It’s like a season where you’re simultaneously trying to win a flag while tanking for draft picks – and not doing particularly well at either.

The Blues put on a particularly poor display of tanking in the first half yesterday. It was almost as if they’d forgotten how to lose.

Fortunately, it came back to them in the nick of time, and they duly capitulated to Hawthorn.

Even without the lure of Carlton’s First Round Draft Pick, though, I still would have been invested in the game to some extent, my support for one side or other ebbing and flowing depending on the player to which I felt the most resentment at any given moment out of Mitch McGovern and Jack Gunston.

Image result for nice shooting son what's your name robocop gif

Indeed, the whole principle on which I barrack – a sliding scale of resigned affection and blind animosity – has this week been effectively declared Not Normal by the AFL and its assorted media proponents, who appear to have taken a break from their usual sledging of individual players to instead tut-tut about football crowds sledging individual players.

It came to a head after the Anzac Day game when Essendon supporters’ antipathy with various dubious umpiring calls found raucous voice as Collingwood skipper Scott Pendlebury collected the medal he had duly earned, prompting Nathan Buckley to berate the crowd for “booing a champion”.

Among the various logical inconsistencies in all this is the notion, as Buckley himself later acknowledged, that a champion of the game was less deserving of boos than some hack struggling to hold their place in the side.

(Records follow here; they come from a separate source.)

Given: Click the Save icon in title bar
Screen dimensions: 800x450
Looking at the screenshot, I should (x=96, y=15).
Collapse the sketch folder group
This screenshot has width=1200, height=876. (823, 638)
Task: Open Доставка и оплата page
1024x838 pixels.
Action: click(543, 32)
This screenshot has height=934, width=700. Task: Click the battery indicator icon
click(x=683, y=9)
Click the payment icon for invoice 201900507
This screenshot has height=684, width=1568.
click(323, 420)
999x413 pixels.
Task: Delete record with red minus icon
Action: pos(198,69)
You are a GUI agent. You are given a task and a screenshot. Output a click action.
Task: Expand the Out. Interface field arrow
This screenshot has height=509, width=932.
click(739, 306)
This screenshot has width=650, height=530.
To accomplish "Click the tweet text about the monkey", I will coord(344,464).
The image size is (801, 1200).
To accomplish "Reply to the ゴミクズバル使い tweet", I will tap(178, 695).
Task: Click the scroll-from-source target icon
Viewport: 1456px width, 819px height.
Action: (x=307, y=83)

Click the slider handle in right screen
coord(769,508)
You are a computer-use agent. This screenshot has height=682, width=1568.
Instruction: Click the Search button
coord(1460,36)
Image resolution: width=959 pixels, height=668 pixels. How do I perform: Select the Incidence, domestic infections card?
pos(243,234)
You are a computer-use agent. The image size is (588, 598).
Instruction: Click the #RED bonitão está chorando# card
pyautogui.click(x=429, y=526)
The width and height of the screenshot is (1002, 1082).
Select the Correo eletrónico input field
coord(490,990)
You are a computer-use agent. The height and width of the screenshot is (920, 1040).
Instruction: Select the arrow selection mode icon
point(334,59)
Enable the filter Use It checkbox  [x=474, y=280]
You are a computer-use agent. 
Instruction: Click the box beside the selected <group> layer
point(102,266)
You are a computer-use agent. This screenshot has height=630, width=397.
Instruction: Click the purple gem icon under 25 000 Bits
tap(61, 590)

In fact, by and large, poor-to-average players don’t get booed, because boos are reserved for the AFL’s elite. The best of the best.

I’ve never jeered an Ablett, and certainly not a Goodes, but I’ve been known to make my feelings heard to a certain Mr P.Dangerfield, lately of Moggs Creek.

Yep, that’s the one. Photo: David Crosling / AAP

And it’s no deep-seated reflection on his ability or character (although he is quite clearly the Worst Person In The World or thereabouts). It’s merely an expression of the helpless frustration of a Relatively Normal Adelaide Crows supporter who preferred his team with a certain Mr P.Dangerfield (lately of Moggs Creek) in it.

Particularly now that Geelong are a game clear on top of the ladder after six rounds.

The fact is, some players have a tribally-assigned soundtrack.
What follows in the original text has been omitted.